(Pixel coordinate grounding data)
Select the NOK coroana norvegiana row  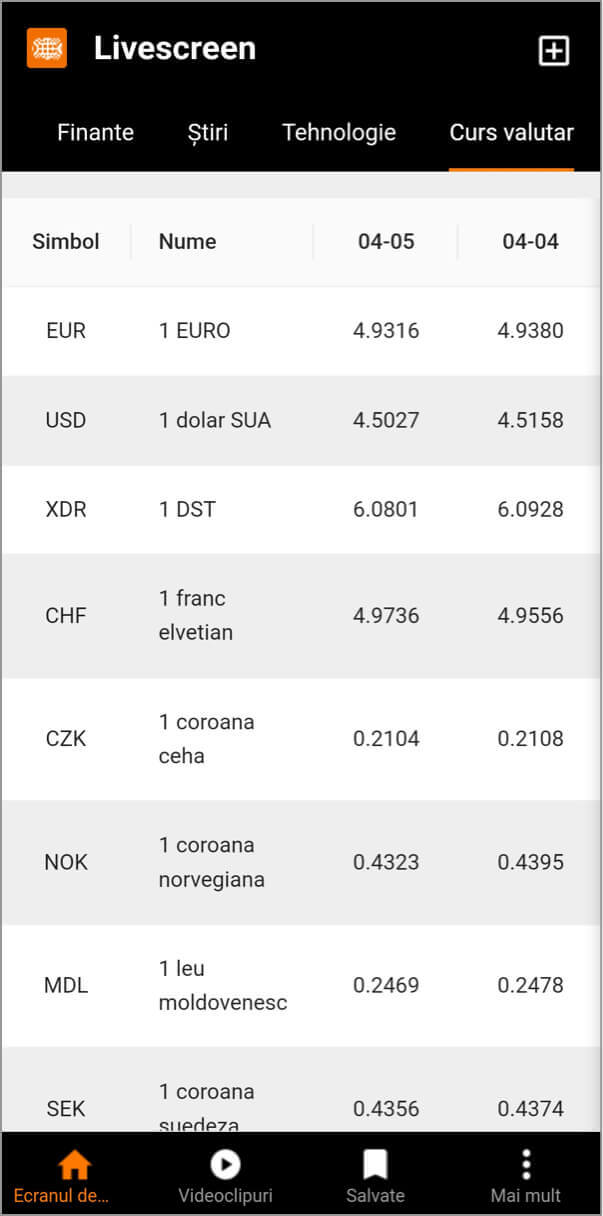[301, 862]
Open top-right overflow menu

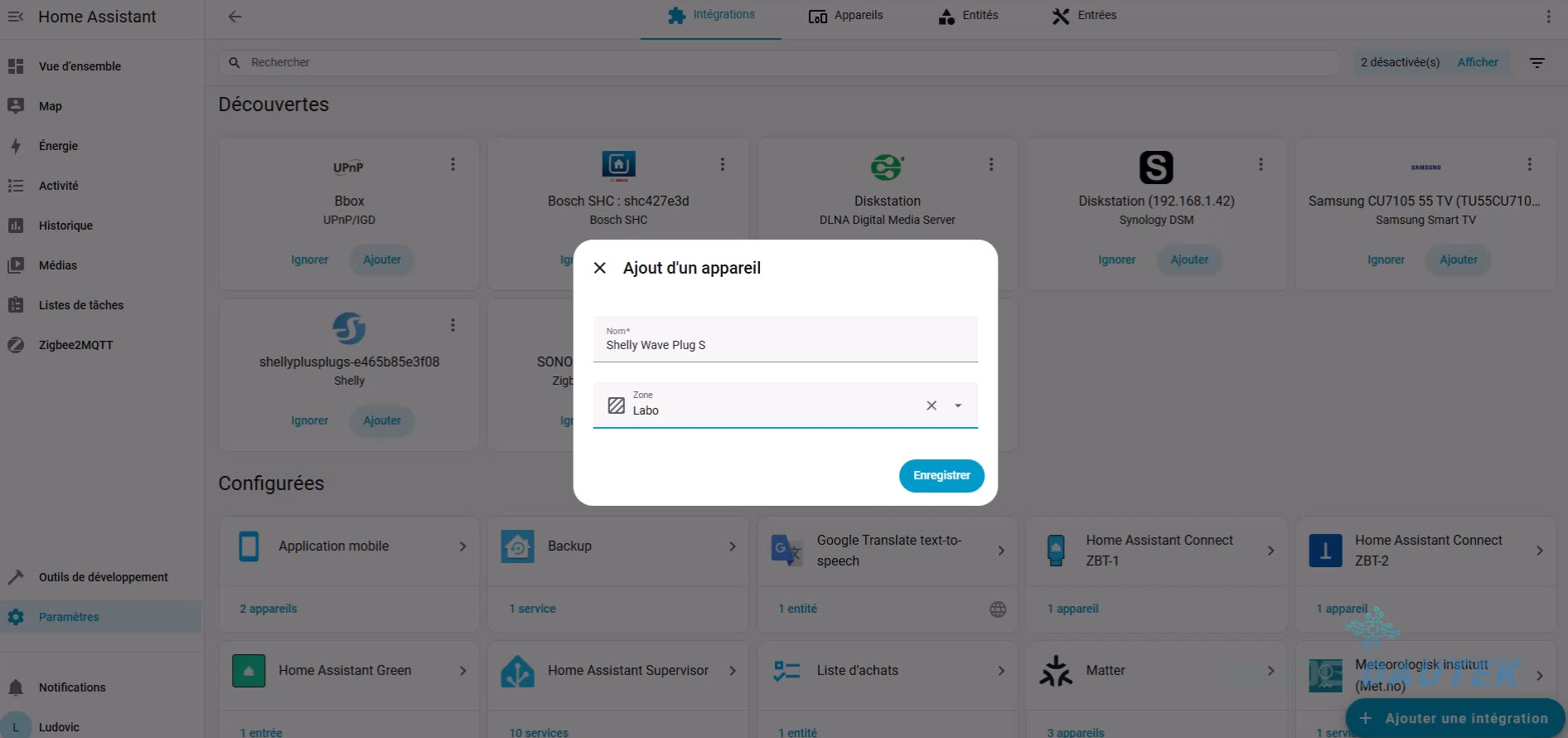[1547, 17]
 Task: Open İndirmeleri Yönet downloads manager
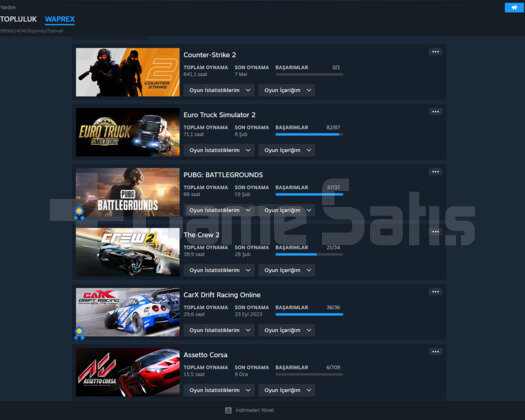click(x=254, y=410)
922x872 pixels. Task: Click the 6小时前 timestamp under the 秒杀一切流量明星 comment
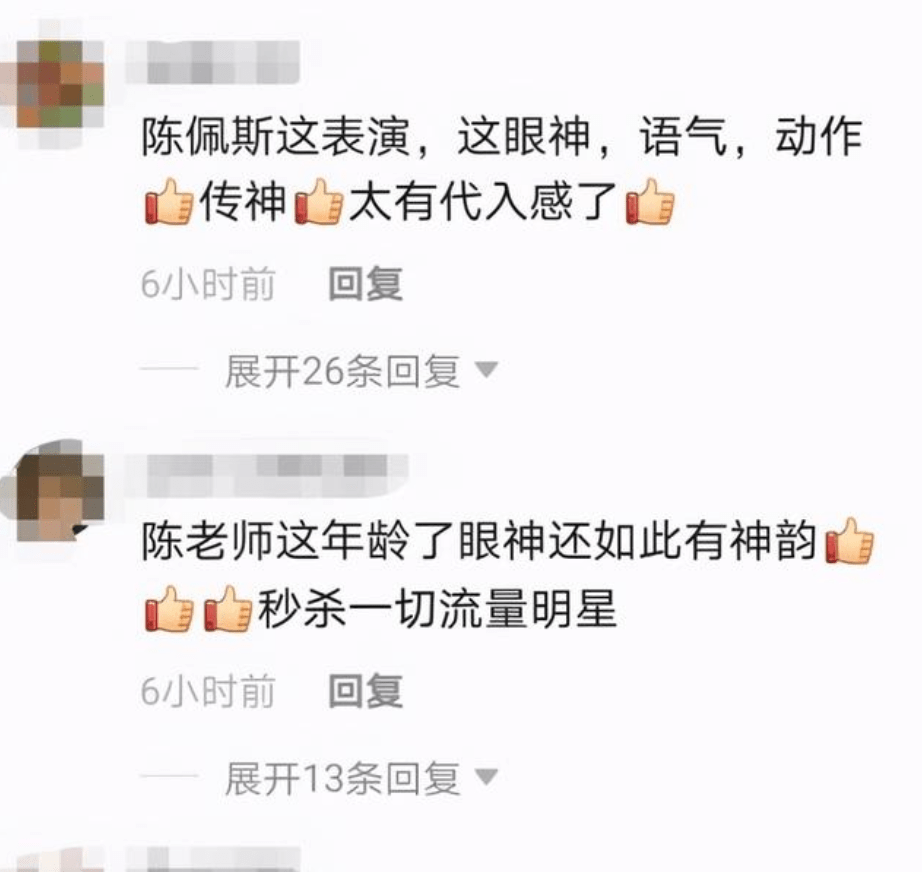click(208, 691)
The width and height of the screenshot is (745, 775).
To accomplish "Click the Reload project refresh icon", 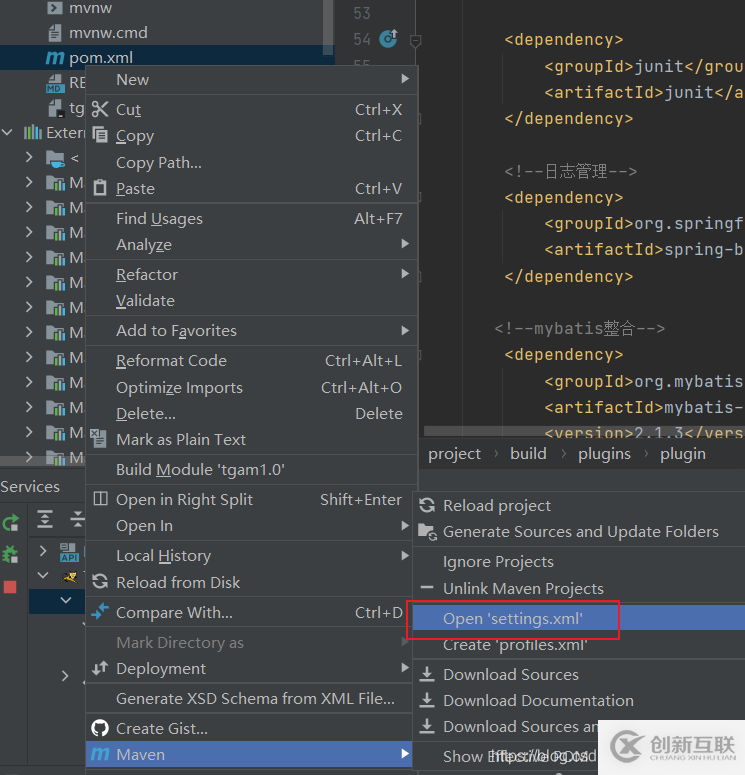I will coord(427,506).
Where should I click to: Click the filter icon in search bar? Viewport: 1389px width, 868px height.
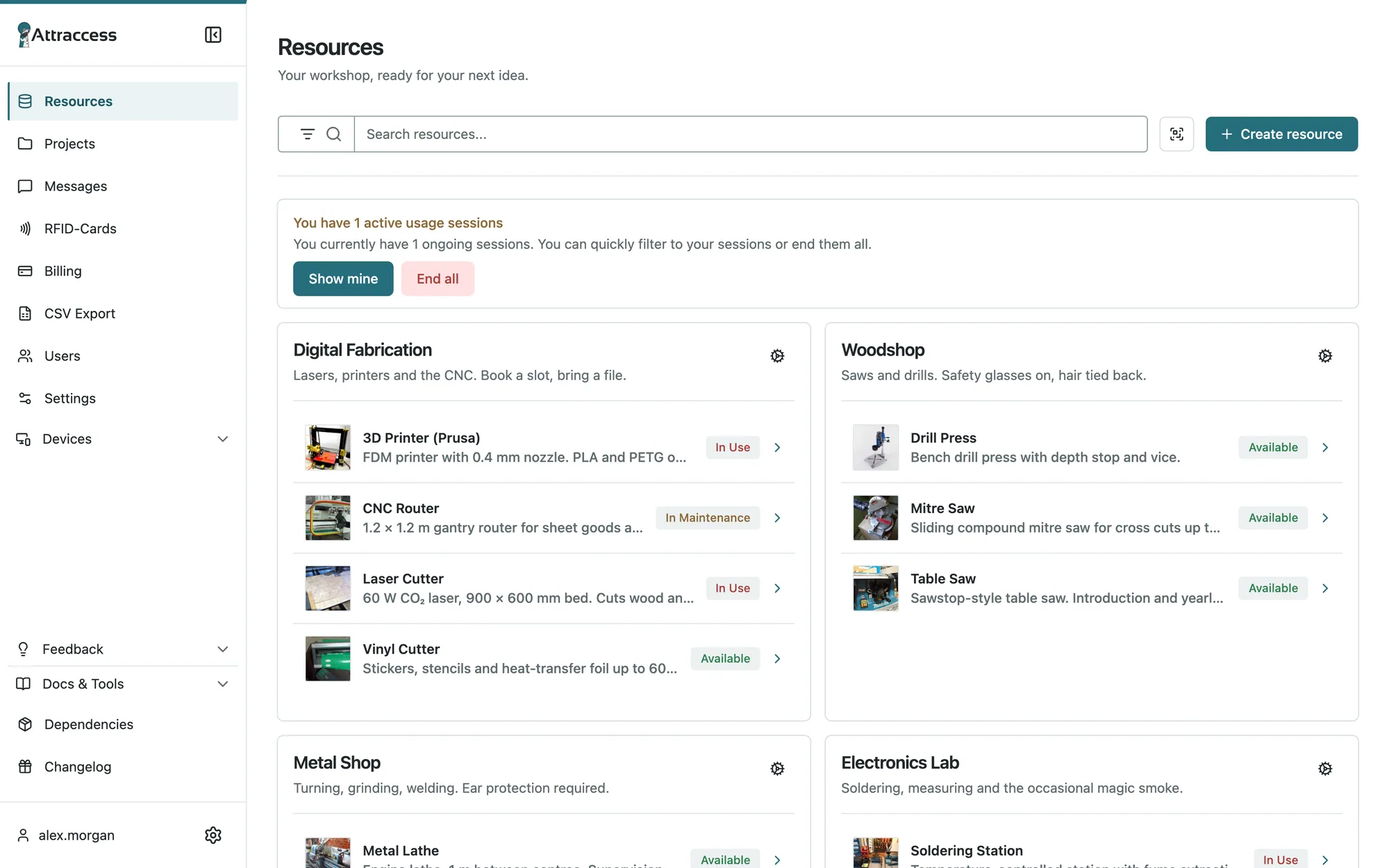307,134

▶ TASK DESCRIPTION: Your answer must be an exact copy of the lines from the line with "Where should I" to the final line of the data, both ends included, and no pictures.

▶ RESULT OF THIS TASK:
Where should I click to: Click the filter icon in search bar? Viewport: 1389px width, 868px height.
307,134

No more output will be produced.